Dr Oz has evoked this response from these 10 physicians because he continues to push the border of legitimacy on his shows with respect to touting things for which there isn't much evidence. And that is a problem. Many doctors tell me that when Dr Oz endorses something—green coffee beans, some neti pot to cure the common cold—whatever it is, they are going to be asked about it, and their patients run out and buy it. He has enormous power when it comes to the platform he has built. And let's face it: He is an effective communicator. His show is fun to watch. I understand why the American people are paying attention to Dr Oz.
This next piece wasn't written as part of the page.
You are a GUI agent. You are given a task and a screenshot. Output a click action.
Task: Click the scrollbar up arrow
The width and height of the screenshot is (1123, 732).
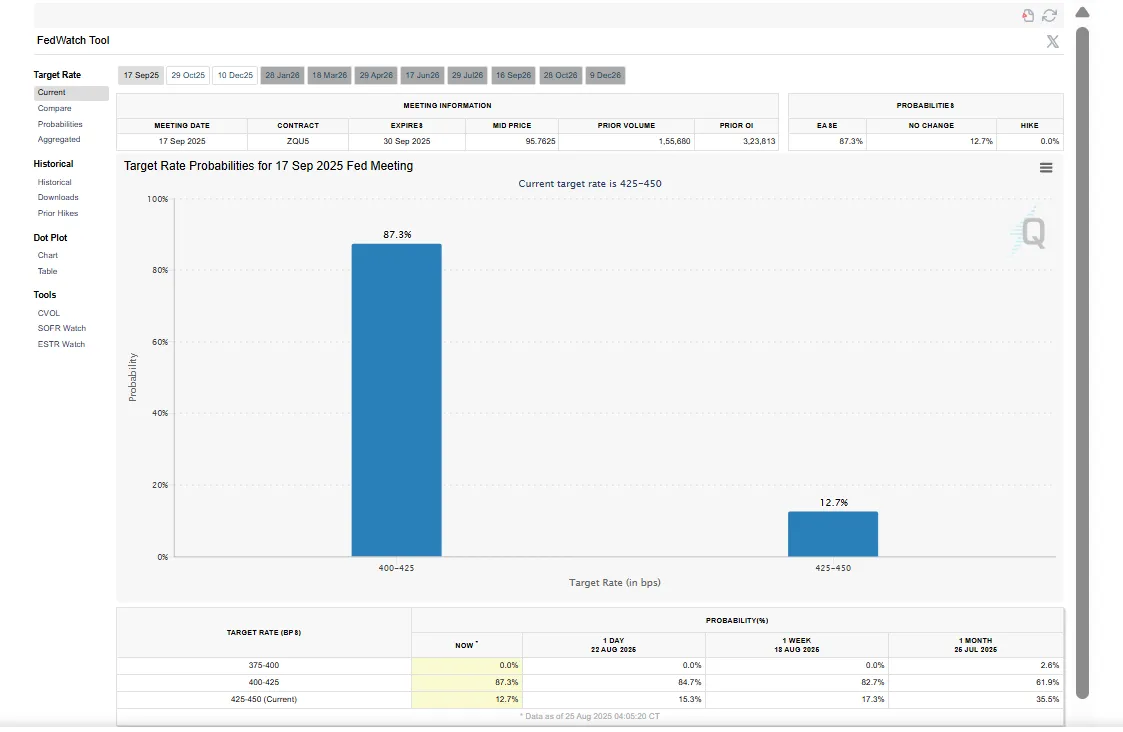tap(1082, 13)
But with that power comes responsibility. I know it's tough for him week after week to figure out what to put on the show when basic health advice could probably be done over the course of a single show in 2 hours. Exercise more, eat better, wear a helmet, make sure you drive safely, wear your seat belt—all the common safety tips and things that diminish health risk. It wouldn't make for a very interesting series of shows because you are repeating the same advice many times.

One problem he has is that he is fishing to keep the eyeballs attached to the show, and that is why we see the psychic healers, the psychic surgeons, the people who talk to the dead, and the people who endorse diet regimens, saying, "Look at the testimonies." We even see a bit of the antivaccine message. All of this fuels people paying attention to the show.

It's a fine line, but he has to walk it more closely. You don't want people to believe that they can lose weight by magic beans. We don't want people thinking that people can perform surgery (on those who really need surgery) through therapeutic touch or mind control over their bodies. We don't want people going around believing that there are cures for viruses and bacteria in natural diets that substitute for what vaccines or antibiotics can do.

Dr Oz can be exciting. He can explore the alternative. He can explore the complementary, but he should be telling his audience, "Look, there is no evidence for this; these are just ideas that have been around for a long time. They're not proven." He has to make it clear where the line is between evidence-based claims and fantasy, hype, and people touting the latest supplement so that they can continue to let the $34 billion supplement industry thrive.

So, Dr Oz, I say keep your job, keep your platform, and keep communicating, but let's rein in the message. Let's try to make it more mainstream. Let's get more creative in presenting facts about what we know promotes health and not always dip into that grab-bag of fairy dust that is sometimes so tempting.

I'm Art Caplan at the Division of Medical Ethics at the New York University Langone Medical Center. Thanks for watching.